While evidence type reflects methodological format, evidence strength captures empirical robustness; therefore, both dimensions must be interpreted jointly. To operationalise this joint interpretation, we report the distribution of evidence strength across intervention types (

Table 7. Cross-tabulation of intervention type by evidence strength (A–D) in the final screened corpus (n = 78).

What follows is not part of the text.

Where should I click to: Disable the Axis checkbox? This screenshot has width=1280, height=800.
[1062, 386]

Intervention Type	A	B	C	D	Total
Acoustic treatment	1	0	0	1	2
Façade/envelope system	4	4	6	6	20
HVAC/ventilation system	0	4	1	3	8
Indoor vegetation system	1	2	2	5	10
Lighting/daylighting strategy	2	5	3	15	25
Unspecified	0	2	2	9	13
Total	8	17	14	39	78

Note: “Unspecified” indicates that the intervention type was not explicitly stated in the source paper and could not be reliably inferred from the available description. A distinction should be maintained between intervention type and primary comfort domain. The presence of studies coded as “acoustic treatment” in Table 7 does not indicate the existence of studies classified with acoustic comfort as the primary domain in Table 3; rather, these cases incorporated acoustic measures within broader or multi-domain intervention contexts.

), highlighting where empirically robust validation is concentrated versus predominantly conceptual evidence.

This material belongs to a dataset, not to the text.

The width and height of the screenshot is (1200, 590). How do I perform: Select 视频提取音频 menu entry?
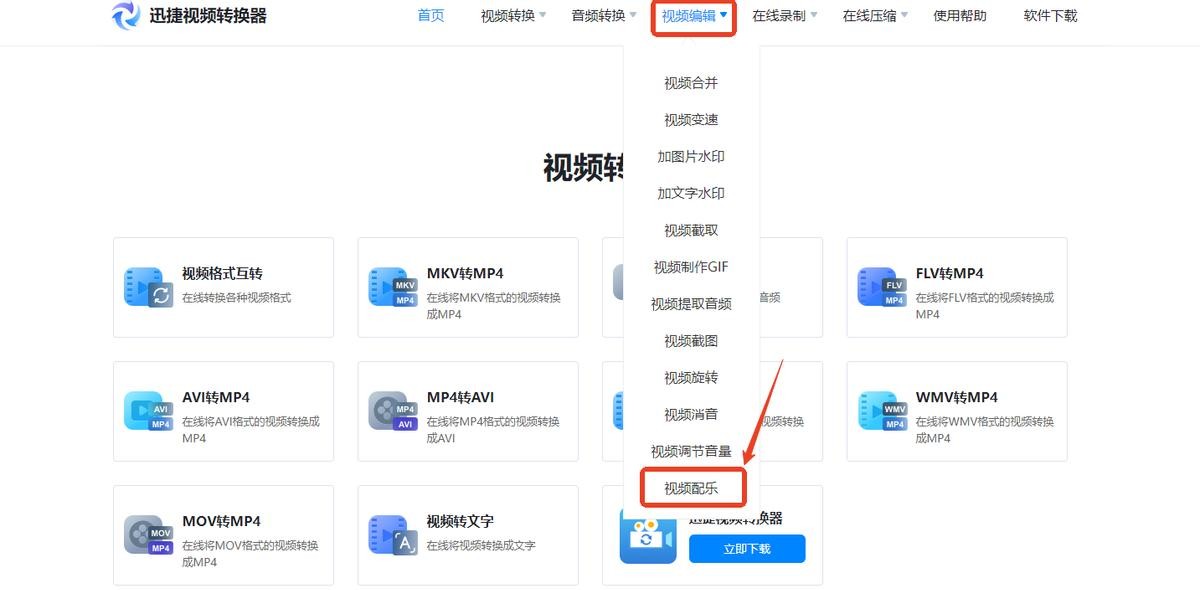691,304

Although a formal comfort-domain × evidence-strength contingency table was not generated in the present dataset, the combined reading of Table 2, Table 3, Table 6 and Table 7 suggests that empirical robustness is unevenly distributed across bio-inspired performance clusters. Validation appears to be more concentrated in thermally and system-oriented intervention clusters, whereas visually oriented and biophilic studies are more frequently represented within concept-led or review-based literature. This pattern should be interpreted as indicative rather than inferentially confirmed and therefore warrants record-level cross-tabulation in future research.

4.6. Development of the Biomimetic Mechanism Transfer Mapping Framework (CPMF)

The structural asymmetries identified in Table 2, Table 3, Table 4, Table 5 and Table 6 form the empirical foundation for the proposed Biomimetic Mechanism Transfer Mapping Framework (CPMF) (see

Table 8. Cross-domain mapping of biomimetic mechanisms, environmental performance intersections, literature density, and evidence strength across the final screened corpus (n = 78).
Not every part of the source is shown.